In London, for instance, the Czechs took over the embassy and the Slovaks set up their diplomatic post in what had been the ambassador's residence.
The Czechoslovak experience has been studied by nationalist movements from Quebec to Catalonia.
In January 2013, Scotland's first minister, Alex Salmond, said the formation of the Czech and Slovak republics "demonstrate that once the popular will is determined constitutional discussions can be concluded in good time".
While the Scottish government plans to hold an independence referendum, in the former Czechoslovakia the people were not consulted.
Many Slovaks thought the state was too Prague-centric and many Czechs thought they were subsidising Slovakia.
In neither country was there a popular majority for independence.
The split was agreed by the Czech and Slovak prime ministers, Vaclav Klaus and Vladimir Meciar, following elections in 1992.
Agonising talks to find the central European equivalent of 'devolution max' or some other accommodation between the two nations failed.
They decided on dissolution over the heads of the public and the president, Vaclav Havel, whose Velvet Revolution overthrew communism.
Slovakia's deputy prime minister, Miroslav Lajack, said: "I wouldn't advertise it as a model. Every case is different".
It was swift, smooth and amicable when compared with the ugly conflict in the neighbouring Balkans but that doesn't mean there were no disagreements.
Munitions were moved back and forward across the border for a couple of years and it took nearly a decade to resolve a row about Slovakia's gold reserves in Czech banks.
In Prague, the former Czech prime minister, Petr Pithart said there was an "illusion" of harmony in the early years.
Relations between the two countries were at "freezing point" he said. "The governments were accusing each other of everything".
There were economic challenges too, particularly in Slovakia, which have been highlighted by those who want Scotland to remain in the UK.
In September 2012, the CBI's director general, John Cridland, said Slovakia's independence "cost the country 4% of its GDP in the following year".

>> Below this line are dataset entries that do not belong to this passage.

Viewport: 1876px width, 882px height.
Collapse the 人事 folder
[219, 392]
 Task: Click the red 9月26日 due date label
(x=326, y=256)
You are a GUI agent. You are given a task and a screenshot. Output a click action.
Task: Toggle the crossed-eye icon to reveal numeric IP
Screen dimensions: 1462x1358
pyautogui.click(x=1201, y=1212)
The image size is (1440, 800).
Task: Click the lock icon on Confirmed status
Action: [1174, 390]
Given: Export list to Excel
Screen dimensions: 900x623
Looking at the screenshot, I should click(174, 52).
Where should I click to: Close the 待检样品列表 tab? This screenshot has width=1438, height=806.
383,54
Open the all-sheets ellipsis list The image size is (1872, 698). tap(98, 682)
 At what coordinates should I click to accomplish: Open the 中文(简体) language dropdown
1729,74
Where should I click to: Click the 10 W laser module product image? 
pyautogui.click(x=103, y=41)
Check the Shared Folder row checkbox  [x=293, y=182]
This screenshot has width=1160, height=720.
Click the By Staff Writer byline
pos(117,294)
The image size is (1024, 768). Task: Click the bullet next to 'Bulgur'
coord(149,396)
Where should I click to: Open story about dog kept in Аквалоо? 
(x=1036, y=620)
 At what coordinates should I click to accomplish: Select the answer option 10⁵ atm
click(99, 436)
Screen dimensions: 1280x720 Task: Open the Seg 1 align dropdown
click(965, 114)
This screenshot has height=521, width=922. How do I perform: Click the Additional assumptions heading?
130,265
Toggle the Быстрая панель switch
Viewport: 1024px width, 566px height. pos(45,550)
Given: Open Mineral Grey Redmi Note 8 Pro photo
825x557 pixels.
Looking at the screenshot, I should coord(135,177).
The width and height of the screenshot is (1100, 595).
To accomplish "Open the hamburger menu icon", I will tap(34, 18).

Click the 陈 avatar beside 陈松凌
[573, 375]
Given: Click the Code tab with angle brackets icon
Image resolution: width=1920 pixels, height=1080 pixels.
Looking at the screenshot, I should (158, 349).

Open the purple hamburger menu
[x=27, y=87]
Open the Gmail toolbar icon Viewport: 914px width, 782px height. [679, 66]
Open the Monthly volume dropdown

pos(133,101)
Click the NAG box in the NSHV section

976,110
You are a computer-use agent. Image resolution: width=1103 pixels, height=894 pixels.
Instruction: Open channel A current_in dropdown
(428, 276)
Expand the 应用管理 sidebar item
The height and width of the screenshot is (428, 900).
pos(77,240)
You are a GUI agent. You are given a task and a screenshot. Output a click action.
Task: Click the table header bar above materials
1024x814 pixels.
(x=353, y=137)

"Slovakia was a weaker part of Czechoslovakia" explained the former prime minister, Vladimir Meciar, who led Slovakia to independence.
As post-communist countries, both Slovakia and the Czech republic introduced painful market reforms to open up their economies.
"The effects of these changes on Slovakia were heavier," said Mr Meciar.
His authoritarian style also resulted in Slovakia's near isolation in Europe until he was replaced in the late 1990s.
In 2004, both Slovakia and the Czech republic joined the European Union.
By the time of the global financial crisis, Slovakia's economy was growing so fast it had become known as the 'central European tiger'.
It was tamed when the crash came and unemployment remains high but there was no double dip recession and Slovakia is recovering.
In 2013, the Economist Intelligence Unit forecasts that Slovakia's GDP will grow by 2.1% - three and a half times faster than the Czech republic.
"We are doing very well," said Miroslav Lajcak. "The Czech republic is doing well and our friendship is better than ever," he said.
The Czech foreign minister, Karel Schwarzenberg, agreed that improved relations with Slovakia had been one of the advantages of independence.
One disadvantage he identified was a loss of influence in the world.
"The international weight of both republics together is less than the former Czechoslovakia," he said.
In Slovakia, one former minister said it was better to have gained a voice of their own.
In both countries there are those who wonder what might have been if they had found a way to stay together.
We will never know.
For better or for worse, the Velvet Divorce was irreversible and after twenty years of independence there's no clamour for Czechs and Slovaks to get back together.